Dance Central review: Body movin'

The first hour of Dance Central will sell you on not just the game, but Microsoft's shiny new camera peripheral. Kinect is put into great effect here, enabling wannabe performers to go well beyond Just Dance-ing. For the first time ever, a dancing game requires you to do exactly that, and this singular achievement makes Harmonix's effort an instant success. Like Rock Band 3 before it, Dance Central is undoubtedly the "greatest" game in its genre, with a level of polish and creative ingenuity unseen in any of its competitors. But unlike its predecessor, Dance Central lacks the depth to make it the only dancing game "you need to own."

Although it's literally easy to get into the game -- just jump in front of the camera at any time -- Dance Central is probably the most intimidating dancing game ever made. Unlike Just Dance and its countless rip-offs, you'll really need to swing your hips and move your legs. No flailing here, folks.

Considering the complexity of the moves you must perform, it's overwhelming to jump into a routine blind. For the uninitiated, mimicking the on-screen dancer whilst trying to read the cue cards can seem impossible. Thankfully, the "Break It Down" mode allows you to learn the individual moves that comprise the routine. You'll watch the dancer perform a single move, and then you must mimic the same move three times. If the move is too difficult, you can slow it down. As you practice, the on-screen avatar will highlight parts of your body that aren't in sync.

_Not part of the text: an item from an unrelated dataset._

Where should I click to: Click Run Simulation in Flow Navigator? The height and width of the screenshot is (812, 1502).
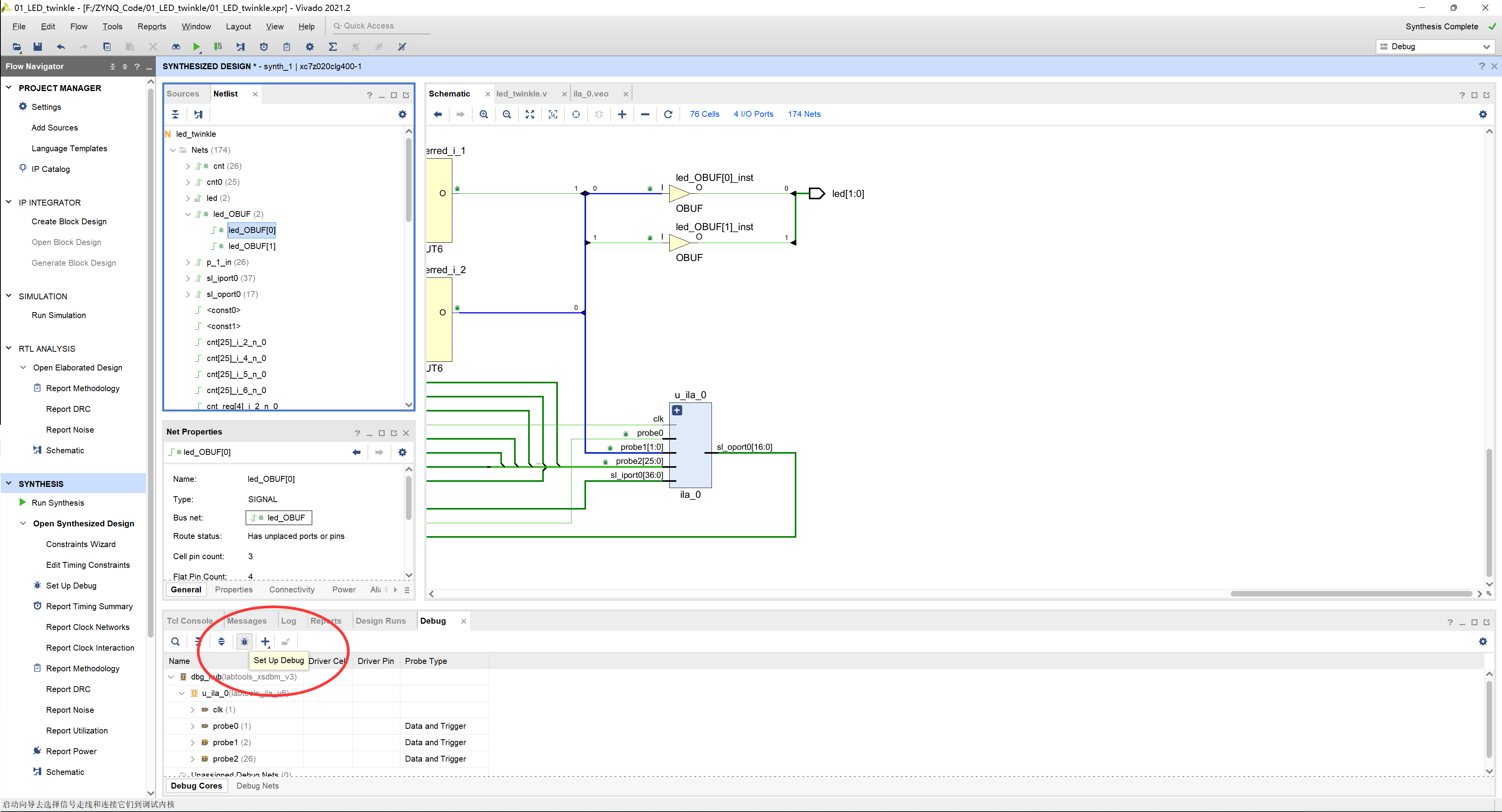click(58, 315)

In short, thanks to Kinect, Dance Central is the smartest dancing game of all time.%Gallery-106493% Sadly, its smarts eventually aren't enough. The more demanding moves require you to move your entire body in ways it may be unfamiliar with, and highlighting which body part is "wrong" is ultimately not very helpful. Dance Central can tell you what is wrong, but it can't tell you why it's wrong. Are you moving too quickly? Too slowly? Are you at the wrong angle? Do your hips need to move more? You can perform the same move incorrectly a dozen times over, without knowing how to improve your form. It can be frustrating, to the point that you don't want to bother learning anymore.

Still, perseverance has its rewards. I was ecstatic when I got my first Gold Star performance, and I still wanted more. I wanted to replay the song with the cue cards turned off. I wanted to do a harder version of the routine, and I wanted to try some of the more advanced songs. What makes Dance Central's difficulty progression so unique and rewarding is that it's not based on "accuracy." More difficult songs don't demand you to be more "accurate" with your moves. Instead, the routines themselves get much more difficult, throwing in more complex moves. You may start the game doing mere side steps and claps, but continue progressing and you'll be learning full body spins and jazz steps!

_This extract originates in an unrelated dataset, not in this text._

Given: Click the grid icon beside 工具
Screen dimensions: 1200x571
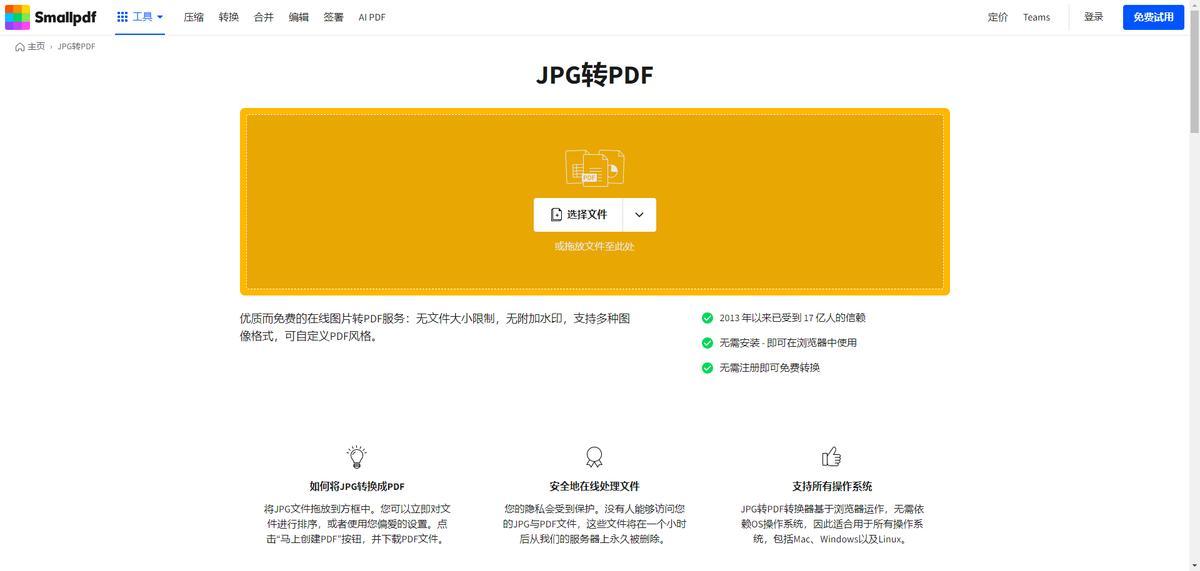Looking at the screenshot, I should [x=122, y=17].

Surprisingly, Dance Central doesn't really work as a "party game," since you really need to take the time to learn the moves at your own pace. (Not particularly fun for a crowd). Dance Battles are novel, but ultimately aren't a real multiplayer experience as two people take turns performing the same routine. (And heaven forbid one person actually learns the moves, it'll be a completely lopsided fight.) Dance Battle is reminiscent of early Guitar Hero multiplayer battles. They may be tests of skill, but they're not real social interactions. Where is the "Rock Band" version of this concept? Why can't I dance with someone else? Why can't we learn together? The lack of a social element to Dance Central really hurts it.

Of course, if anyone is able to make that transformation, it's Harmonix. This is the developer that transformed Guitar Hero into Rock Band 3, after all. So many features in Dance Central feel half-baked right now: multiplayer needs to be rethought. "Workout Mode" is just an obscure option that adds a calorie counter to the HUD. The game's pointless "Freestyle" sections need to be removed altogether. On top of that, there's a laundry list of features that are missing: being able to use (or create) your own avatar, replays, and an integrated download store.

Dance Central is undoubtedly one of the strongest games in the Kinect's launch lineup, but it's hard to ignore the untapped potential awaiting the franchise. Ultimately, Dance Central's greatest shortcoming is that it can't actually teach you how to dance. But, its greatest triumph is that -- against all odds -- it will make you want to.

This review is based on the Kinect retail version of Dance Central provided by Microsoft.